Desde siempre, los partidos autodenominados «progresistas» han presumido de ser la vanguardia de la cultura; hay algo de razón en todo ello, en los tiempos del general hubo un cierto tufillo catetorro en algunos afines al régimen que no pasaban de ser escritores mediocres, pintores de horrorosos bodegones o ensayistas interesados en algún puesto académico. No obstante, también hay que decir que en este circo de los horrores franquista convivían magníficas plumas, directores de cine soberbios y pintores insustituibles como Salvador Dalí (vetado hasta en el callejero barcelonés durante décadas).

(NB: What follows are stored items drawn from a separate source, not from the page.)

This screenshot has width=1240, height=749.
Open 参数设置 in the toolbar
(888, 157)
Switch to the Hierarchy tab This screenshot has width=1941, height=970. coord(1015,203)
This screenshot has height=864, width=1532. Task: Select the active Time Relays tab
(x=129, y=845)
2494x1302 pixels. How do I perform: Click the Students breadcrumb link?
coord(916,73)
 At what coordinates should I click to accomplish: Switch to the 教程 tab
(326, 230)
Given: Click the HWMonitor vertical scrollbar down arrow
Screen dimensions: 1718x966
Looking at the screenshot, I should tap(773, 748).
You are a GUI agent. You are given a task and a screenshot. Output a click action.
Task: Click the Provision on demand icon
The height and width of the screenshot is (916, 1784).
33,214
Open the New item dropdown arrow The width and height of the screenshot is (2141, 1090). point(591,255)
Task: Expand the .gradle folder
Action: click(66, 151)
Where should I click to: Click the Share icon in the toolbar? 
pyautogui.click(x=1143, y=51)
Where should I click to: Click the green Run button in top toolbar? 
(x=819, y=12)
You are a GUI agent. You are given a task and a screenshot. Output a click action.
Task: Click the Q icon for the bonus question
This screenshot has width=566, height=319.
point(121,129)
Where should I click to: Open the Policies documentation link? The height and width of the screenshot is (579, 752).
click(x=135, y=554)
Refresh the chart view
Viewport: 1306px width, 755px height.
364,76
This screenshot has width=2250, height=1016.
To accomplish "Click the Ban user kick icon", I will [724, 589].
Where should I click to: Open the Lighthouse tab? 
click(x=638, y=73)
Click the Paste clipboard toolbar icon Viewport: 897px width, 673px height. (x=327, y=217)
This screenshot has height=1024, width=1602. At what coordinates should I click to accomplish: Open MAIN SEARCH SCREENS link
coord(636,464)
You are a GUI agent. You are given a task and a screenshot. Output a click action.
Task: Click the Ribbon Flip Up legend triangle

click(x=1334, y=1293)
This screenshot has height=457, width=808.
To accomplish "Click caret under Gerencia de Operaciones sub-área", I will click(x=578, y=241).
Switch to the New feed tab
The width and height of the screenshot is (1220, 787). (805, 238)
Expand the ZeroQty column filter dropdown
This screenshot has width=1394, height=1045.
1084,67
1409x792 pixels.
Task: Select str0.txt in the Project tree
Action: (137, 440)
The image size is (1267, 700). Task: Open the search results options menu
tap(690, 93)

La progresía cabalgaba entonces a lomos de magníficos intelectuales que nos alumbraban con la antorcha de la globalidad, la solidaridad, la igualdad y todas aquellas venturas que los falangistas aplastaron bajos sus relucientes botas de piel. Le debemos a los valientes ensayistas de izquierdas de la época el espíritu de renacimiento, de volver a asomar la cabeza por encima del pan de cada día que nos impedía abrir la boca para hablar, pero sobre todo les debemos el espíritu conciliador que tanto echamos de menos en la intelectualidad roja de ahora; más polarizadora que nunca.
No, los culturetas progresistas de ahora no son sombra de lo que fueron. Eligen a sus escritores de cabecera desde El País «de las maravillas» y otros medios, para vendérnoslos como la quintaesencia de la moralidad dominica, prudente y próvida, que debe presidir nuestras vidas. Escritores al cabo de las migajas del imperio ideológico del Sánchez de las subvenciones que saben cómo estar arriba del todo, aunque para ello deban arrastrarse por los suelos de Ferraz y Moncloa primero. Plumeros al viento de la ideología subvencionada que acapara películas invisibles, inservibles, mediocres, sostenibles, correctas de género e igualitarias al servicio de su anhelado «pensamiento único», que apila libros bien alineados en los anaqueles de la propaganda y vitorea a pintores de género siempre que no se les ocurra, como a Picasso o Goya, dibujar corridas de toros.
En la época de Stalin, fueron muchos los escritores y artistas propuestos por el padre de todos los comunismos de los que ya no quedan ni sus nombres. Arribistas inmaculados que no acabaron veraneando en Siberia gracias a su capacidad de adaptación a un régimen tan infame como el que ahora se alumbra en Hispanoamérica y, yo diría, que también en España si Dios y los votantes no lo remedian. La memoria histórica, en Madrid como en Moscú, solo es una y, si te apartas de la senda de los fusilamientos franquistas y miras a los de Largo Caballero (por poner solo un ejemplo) los medios afines disparan toda su artillería de mediocres columnistas hacia ti.
Hasta los tertulianos han sido tocados y hundidos en las emisoras públicas. La intelectualidad «chupipandi» al servicio, faltaría más, de un régimen, el de Sánchez, que acabará con el pensamiento libre de este país. Ahora que los intelectuales no afines y los tertulianos inadaptados a la ideología socialista se van a ir al pairo (y al paro), los chupipandis igualitarios, culturetas de Casa del Pueblo, sostenibles e insoportables, se relamen de gusto, embadurnados de una rojez que hiede a rancio. ¡Ya era hora de que se hiciera justicia! Porque un chavismo sin sus entregados tertulianos no es un chavismo serio, RTVE bien vale un saco de arroz.
«Pensamiento libre sí, pero dentro de un orden», decía un ministro franquista de los muchos que se apellidaron López. Los mandamases de la televisión pública parecen, también, suscribir el poderoso aserto del viejo Platón: «Que una cosa es el pensamiento libre y otra la poca vergüenza».